Exercise directions. Show every line in the material below in which the string "will" appears.

Exercise input.

--- START ---

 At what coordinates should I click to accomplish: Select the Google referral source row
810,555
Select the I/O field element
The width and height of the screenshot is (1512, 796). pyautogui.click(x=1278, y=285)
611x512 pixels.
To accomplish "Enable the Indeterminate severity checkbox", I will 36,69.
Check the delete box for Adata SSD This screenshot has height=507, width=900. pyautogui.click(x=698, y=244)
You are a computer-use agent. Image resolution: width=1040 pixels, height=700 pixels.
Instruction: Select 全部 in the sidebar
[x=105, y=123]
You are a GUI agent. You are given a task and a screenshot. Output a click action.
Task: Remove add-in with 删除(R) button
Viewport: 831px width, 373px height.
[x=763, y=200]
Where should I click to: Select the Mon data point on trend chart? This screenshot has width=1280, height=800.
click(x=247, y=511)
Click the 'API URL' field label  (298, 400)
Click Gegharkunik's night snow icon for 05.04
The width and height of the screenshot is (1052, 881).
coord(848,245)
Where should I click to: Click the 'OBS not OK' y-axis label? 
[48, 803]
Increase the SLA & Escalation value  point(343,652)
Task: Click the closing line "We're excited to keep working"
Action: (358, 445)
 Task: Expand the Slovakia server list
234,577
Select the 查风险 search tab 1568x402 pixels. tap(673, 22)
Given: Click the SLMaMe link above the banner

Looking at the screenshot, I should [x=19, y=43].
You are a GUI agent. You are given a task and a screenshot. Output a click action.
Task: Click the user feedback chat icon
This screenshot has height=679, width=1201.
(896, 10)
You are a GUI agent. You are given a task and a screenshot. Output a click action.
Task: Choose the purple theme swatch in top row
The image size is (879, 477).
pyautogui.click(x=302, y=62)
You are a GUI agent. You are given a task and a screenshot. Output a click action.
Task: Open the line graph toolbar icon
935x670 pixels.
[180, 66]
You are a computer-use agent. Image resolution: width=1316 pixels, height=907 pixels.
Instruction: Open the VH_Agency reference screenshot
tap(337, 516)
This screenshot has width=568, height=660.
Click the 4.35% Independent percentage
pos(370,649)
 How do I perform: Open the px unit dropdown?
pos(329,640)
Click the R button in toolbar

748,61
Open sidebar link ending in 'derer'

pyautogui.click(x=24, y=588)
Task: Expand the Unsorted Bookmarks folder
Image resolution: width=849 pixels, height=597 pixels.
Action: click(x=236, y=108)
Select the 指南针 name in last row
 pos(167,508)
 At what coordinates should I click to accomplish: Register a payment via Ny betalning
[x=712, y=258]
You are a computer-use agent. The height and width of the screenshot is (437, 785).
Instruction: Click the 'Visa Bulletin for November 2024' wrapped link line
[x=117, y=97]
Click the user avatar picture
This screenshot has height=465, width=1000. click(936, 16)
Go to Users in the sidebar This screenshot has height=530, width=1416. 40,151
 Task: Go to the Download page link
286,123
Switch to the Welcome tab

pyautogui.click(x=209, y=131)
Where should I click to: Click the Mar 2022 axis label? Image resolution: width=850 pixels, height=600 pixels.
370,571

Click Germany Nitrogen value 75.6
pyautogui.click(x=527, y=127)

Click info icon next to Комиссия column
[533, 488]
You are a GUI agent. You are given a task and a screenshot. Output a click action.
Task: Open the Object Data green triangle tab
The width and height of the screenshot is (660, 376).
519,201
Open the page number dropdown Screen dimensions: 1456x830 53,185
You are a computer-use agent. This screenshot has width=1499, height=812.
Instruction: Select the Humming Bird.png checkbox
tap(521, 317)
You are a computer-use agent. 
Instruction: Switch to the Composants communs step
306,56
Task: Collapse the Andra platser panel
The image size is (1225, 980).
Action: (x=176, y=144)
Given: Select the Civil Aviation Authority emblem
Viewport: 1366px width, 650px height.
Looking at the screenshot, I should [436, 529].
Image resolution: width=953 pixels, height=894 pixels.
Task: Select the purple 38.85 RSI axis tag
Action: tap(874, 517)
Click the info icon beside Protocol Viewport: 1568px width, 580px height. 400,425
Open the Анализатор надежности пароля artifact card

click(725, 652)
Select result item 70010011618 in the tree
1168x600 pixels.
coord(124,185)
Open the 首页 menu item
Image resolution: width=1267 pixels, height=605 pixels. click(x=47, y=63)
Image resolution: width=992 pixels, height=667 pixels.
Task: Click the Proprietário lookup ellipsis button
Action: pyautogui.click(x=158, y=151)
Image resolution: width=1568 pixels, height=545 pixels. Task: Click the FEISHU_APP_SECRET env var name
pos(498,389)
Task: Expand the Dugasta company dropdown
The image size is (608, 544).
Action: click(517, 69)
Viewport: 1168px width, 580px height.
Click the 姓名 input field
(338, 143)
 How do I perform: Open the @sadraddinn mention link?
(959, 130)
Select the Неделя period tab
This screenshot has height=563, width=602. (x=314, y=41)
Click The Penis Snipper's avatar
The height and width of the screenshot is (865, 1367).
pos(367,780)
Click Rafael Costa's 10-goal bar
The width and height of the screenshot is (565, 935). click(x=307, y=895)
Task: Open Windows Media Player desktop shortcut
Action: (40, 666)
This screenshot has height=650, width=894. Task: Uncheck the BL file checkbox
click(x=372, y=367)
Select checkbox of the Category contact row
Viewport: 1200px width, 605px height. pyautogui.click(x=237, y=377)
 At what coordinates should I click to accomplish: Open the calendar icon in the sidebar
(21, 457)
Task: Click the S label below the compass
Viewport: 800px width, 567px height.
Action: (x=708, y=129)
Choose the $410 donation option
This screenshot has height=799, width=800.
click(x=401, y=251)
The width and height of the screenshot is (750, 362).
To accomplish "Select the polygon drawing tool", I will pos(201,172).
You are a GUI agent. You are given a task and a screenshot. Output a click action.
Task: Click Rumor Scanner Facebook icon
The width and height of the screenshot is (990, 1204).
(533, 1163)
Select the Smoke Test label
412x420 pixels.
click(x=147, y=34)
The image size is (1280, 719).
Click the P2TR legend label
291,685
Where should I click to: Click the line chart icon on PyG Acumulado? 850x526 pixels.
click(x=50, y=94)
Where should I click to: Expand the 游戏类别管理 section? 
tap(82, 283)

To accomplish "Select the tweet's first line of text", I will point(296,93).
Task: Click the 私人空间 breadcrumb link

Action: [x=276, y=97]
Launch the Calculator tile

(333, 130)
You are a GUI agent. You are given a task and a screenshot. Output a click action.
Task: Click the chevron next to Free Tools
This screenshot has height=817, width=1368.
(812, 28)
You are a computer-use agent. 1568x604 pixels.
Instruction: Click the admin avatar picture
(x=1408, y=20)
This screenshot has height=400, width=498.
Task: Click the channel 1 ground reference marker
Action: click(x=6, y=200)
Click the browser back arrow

--- END ---

Finished task.
To accomplish "Enable the Indeterminate severity checkbox", I will 36,69.
To accomplish "Select the polygon drawing tool", I will pos(201,172).
To accomplish "Select the tweet's first line of text", I will point(296,93).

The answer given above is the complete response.